In the capital and main village of Alofi, challenger Dalton Tagelagi easily defeated the incumbent member in the Alofi South constituency.

===Common roll===
Final results according to Acting Chief Electoral Officer Mr Hubert Kalauni:

| Candidate | Votes | % | Notes |
|---|---|---|---|
| Toke Talagi | 493 | 10.71 | Elected |
| Terry Coe | 464 | 10.08 | Elected |
| Togia Sioneholo | 355 | 7.71 | Elected |
| Esther Pavihi | 337 | 7.32 | Elected |
| Maihetoe Hekau | 332 | 7.21 | Elected |
| O'Love Jacobsen | 327 | 7.10 | Elected |
| Hima Douglas | 317 | 6.88 |  |
| Joan Viliamu | 303 | 6.58 |  |
| Krypton Okesene | 258 | 5.60 |  |
| Sifaole Ioane | 250 | 5.43 |  |
| Taumafai Fuhiniu | 194 | 4.21 |  |
| Stan Atuvaha Kalauni | 185 | 4.02 |  |
| Michael Jackson | 184 | 4.00 |  |
| Robert Matua Rex | 145 | 3.15 |  |
| Harkai Pihigia | 140 | 3.04 |  |
| Eneletama Kaiuha | 116 | 2.52 |  |
| Taso Tukuniu | 114 | 2.48 |  |
| Togiavalu Pihigia | 91 | 1.98 |  |
| Total | 4,605 | 100.00 |  |

===Constituencies===

| Constituency | Candidate | Votes | % | Notes |
| Alofi North | Va'aiga Tukuitonga | — | — | Elected unopposed |
| Alofi South | Dalton Tagelagi | 60 | 34.29 | Elected |
| Fakahoa Organ Viliko | 48 | 27.43 |
| Charlie Fuku Tongahai | 41 | 23.43 |
| Puleikitama Tasmania | 26 | 14.86 |
| Avatele | Billy Talagi | — | — | Elected unopposed |
| Hakupu | Young Vivian | — | — | Elected unopposed |
| Hikutavake | Opili Talafasi | 15 | 51.72 | Elected |
| Pamela Anne Tokiakona | 14 | 48.28 |
| Lakepa | Halene Kupa Magatogia | — | — | Elected unopposed |
| Liku | Pokotoa Sipeli | — | — | Elected unopposed |
| Makefu | Tofua Puletama | 24 | 60.00 | Elected |
| Vivaliatama Elesoni Talagi | 16 | 40.00 |
| Mutalau | Bill Vakaafi Motufoou | — | — | Elected unopposed |
| Namukulu | Jack Willie Lipitoa | — | — | Elected unopposed |
| Tamakautoga | Andrew Funaki | 52 | 63.41 | Elected |
| Muiakituki Makani | 30 | 36.59 |
| Toi | Dion Taufitu | 10 | 62.50 | Elected |
| Mokaelalini Vaha | 6 | 37.50 |
| Tuapa | Fisa Igilisi Pihigia | — | — | Elected unopposed |
| Vaiea | Talaititama Talaiti | — | — | Elected unopposed |

==Aftermath==
Despite the fact that new members, including Togia Sioneholo, Mahetoi Hekau and Esther Pavihi, were elected to the legislative assembly, no single candidate for the premiership had a clear majority.

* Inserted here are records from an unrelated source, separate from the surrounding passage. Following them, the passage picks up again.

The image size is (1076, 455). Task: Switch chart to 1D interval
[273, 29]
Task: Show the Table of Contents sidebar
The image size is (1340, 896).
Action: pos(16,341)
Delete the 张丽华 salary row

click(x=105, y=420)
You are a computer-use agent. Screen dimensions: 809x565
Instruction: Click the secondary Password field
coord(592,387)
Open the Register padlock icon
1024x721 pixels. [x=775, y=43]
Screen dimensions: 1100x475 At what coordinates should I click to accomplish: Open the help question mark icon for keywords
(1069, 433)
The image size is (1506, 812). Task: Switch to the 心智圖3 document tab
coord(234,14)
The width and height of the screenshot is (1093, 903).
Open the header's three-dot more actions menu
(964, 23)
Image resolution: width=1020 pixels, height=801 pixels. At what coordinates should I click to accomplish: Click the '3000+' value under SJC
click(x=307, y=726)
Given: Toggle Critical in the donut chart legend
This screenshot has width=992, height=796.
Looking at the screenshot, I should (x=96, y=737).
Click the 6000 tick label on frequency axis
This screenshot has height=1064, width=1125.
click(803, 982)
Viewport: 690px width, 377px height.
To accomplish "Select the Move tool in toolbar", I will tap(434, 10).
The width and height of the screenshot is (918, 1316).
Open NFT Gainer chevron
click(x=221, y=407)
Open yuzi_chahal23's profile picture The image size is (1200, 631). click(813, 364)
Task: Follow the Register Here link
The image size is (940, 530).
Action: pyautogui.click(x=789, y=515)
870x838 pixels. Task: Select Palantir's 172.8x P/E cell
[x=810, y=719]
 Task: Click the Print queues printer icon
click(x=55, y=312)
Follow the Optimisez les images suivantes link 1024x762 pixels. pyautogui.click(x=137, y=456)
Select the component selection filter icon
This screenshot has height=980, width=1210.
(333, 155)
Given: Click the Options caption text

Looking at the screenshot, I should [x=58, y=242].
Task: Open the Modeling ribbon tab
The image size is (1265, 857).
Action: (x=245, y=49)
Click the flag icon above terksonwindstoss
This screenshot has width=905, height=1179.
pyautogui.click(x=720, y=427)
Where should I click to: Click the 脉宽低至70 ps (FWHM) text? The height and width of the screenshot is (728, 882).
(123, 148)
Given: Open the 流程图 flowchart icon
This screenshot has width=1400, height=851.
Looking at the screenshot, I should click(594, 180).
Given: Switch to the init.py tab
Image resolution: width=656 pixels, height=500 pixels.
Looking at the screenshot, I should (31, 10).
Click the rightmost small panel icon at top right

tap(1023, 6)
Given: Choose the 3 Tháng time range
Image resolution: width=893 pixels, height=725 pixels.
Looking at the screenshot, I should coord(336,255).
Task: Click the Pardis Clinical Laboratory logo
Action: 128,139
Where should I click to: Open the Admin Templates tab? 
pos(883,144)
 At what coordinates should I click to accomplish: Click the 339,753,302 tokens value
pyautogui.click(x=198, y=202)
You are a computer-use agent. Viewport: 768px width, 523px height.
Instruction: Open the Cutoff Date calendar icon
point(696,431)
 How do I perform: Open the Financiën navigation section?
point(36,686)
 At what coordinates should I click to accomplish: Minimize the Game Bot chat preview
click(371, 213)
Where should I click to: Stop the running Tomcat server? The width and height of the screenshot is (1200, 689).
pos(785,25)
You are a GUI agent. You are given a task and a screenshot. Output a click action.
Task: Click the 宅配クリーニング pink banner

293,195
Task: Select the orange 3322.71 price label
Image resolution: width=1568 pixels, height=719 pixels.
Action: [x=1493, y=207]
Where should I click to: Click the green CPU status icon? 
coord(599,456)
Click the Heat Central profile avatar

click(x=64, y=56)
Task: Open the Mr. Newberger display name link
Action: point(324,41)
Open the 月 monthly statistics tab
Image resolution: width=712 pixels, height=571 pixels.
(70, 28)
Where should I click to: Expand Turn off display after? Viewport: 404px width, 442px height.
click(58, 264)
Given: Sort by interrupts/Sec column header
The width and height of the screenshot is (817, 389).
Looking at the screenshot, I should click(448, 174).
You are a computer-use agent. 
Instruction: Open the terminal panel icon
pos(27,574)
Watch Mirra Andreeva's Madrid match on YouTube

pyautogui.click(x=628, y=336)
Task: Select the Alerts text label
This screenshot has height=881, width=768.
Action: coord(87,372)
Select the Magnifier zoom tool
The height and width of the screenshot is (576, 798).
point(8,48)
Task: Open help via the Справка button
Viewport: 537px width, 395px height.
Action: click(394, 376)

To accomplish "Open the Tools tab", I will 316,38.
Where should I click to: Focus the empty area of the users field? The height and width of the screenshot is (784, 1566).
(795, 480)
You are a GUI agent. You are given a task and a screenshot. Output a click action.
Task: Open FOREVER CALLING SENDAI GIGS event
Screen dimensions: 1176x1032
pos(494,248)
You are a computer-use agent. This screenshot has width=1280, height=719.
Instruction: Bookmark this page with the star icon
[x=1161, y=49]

The highest polling candidate in the election, incumbent MP Toke Talagi, stated he was considering to challenge Young Vivian for the premier's post; caretaker Deputy Premier Fisa Pihigia stated he would also stand if Talagi decided to stand, as Pihigia considered himself to be better suited to fend off a challenge from Talagi than Vivian.

Eventually, Talagi and Vivian stood for premier. Talagi was elected on Thursday, June 26, 2008, with fourteen votes to Vivian's five, with one abstaining.

Atapana Siakimotu was returned unopposed as Speaker of the House.

On Thursday 20 June 2008, Hon Premier Toke Talagi announced through TV Niue the other three members of his Cabinet of Ministers, Hon Pokotoa Sipeli, Hon Togia Sioneholo and Hon O'love Tauveve Jacobsen.